Rock tensile strength (TS) is extensively used as a significant parameter when designing a geotechnical construction, such as a tunnel [1]. Therefore, literature is consisted of numerous methods attempting to predict the TS value, either directly or indirectly. In the direct approach, the researchers or practitioners have to either make use of the empirical equations already present in the relevant literature, or gather rock specimens and then test them in laboratory [1,2,3]. It should be noted that it is both time consuming and costly to prepare proper rock samples with the aim of performing TS tests in a laboratory [3]. On the other hand, in the indirect approach, the whole process can be made faster, simpler, and less costly by predicting the TS value with the help of other, less demanding laboratory experiments, e.g., the Schmidt hammer, P-wave velocity, density, and point load tests [1,4,5]. The list can be further elaborated with the Brazilian tensile strength (BTS) method, which has been proposed by the International Society for Rock Mechanics (ISRM) as an efficient method for determining TS [6].
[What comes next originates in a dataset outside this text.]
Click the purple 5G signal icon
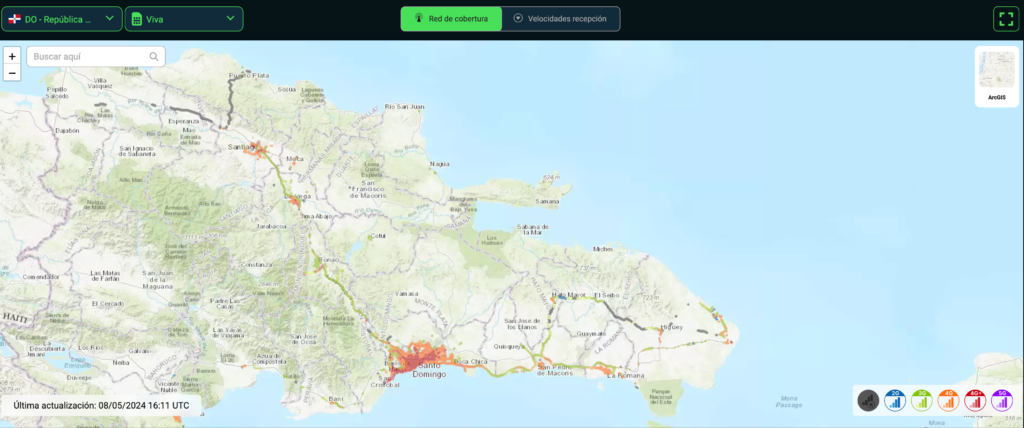Image resolution: width=1024 pixels, height=428 pixels. [1001, 401]

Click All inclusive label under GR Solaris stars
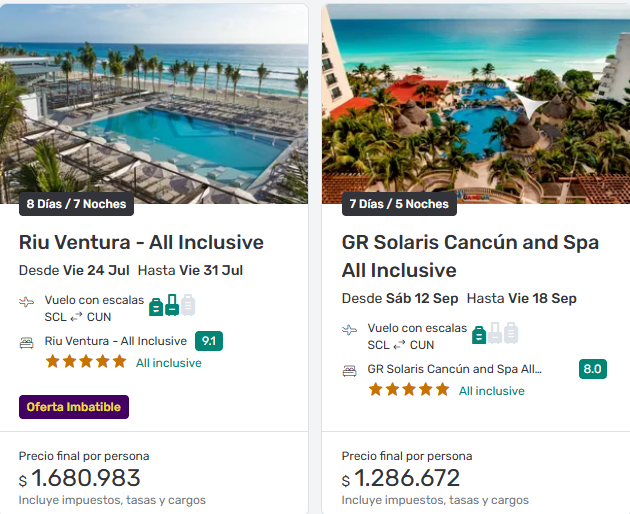point(491,391)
Different researchers have suggested different empirical relations for the prediction of the TS value. Using statistical analyses, such as regression analysis and coefficients of variation, Kahraman et al. [7] attempted to determine the rock features with key impacts on the penetration rate of percussive drills. The properties they marked out as significant were the point load strength, uniaxial compressive strength (UCS), BTS, and Schmidt hammer rebound number. In addition, aiming to predict the TS value, Mishra and Basu [8] made use of two empirical methods: the block punch test and point load strength (Is₅₀). Their findings indicated the superiority of the block punch index over Is₅₀ regarding the estimation of BTS. Sheorey [9] reconfirmed the widely accepted idea that there is a correlation between BTS and UCS in rocks, and also indicated that the compressive strength of rock is roughly 10 times higher than the BTS level of the same rock. Nevertheless, rock has a site-specific behavior. Kahraman et al. [2] was mainly focused on how UCS and BTS are related to each other in various types of rock; the relative study resulted in finding a linear correlation between the two factors. Heidari et al. [3] compared all point load testing methods proposed in the literature in terms of their use in practical applications. They made use of the diametral, axial, and irregular methods for the purpose of predicting Is₅₀. A comparison was made on the obtained results, and a number of equations were developed in a way to both practically and economically estimate the BTS value.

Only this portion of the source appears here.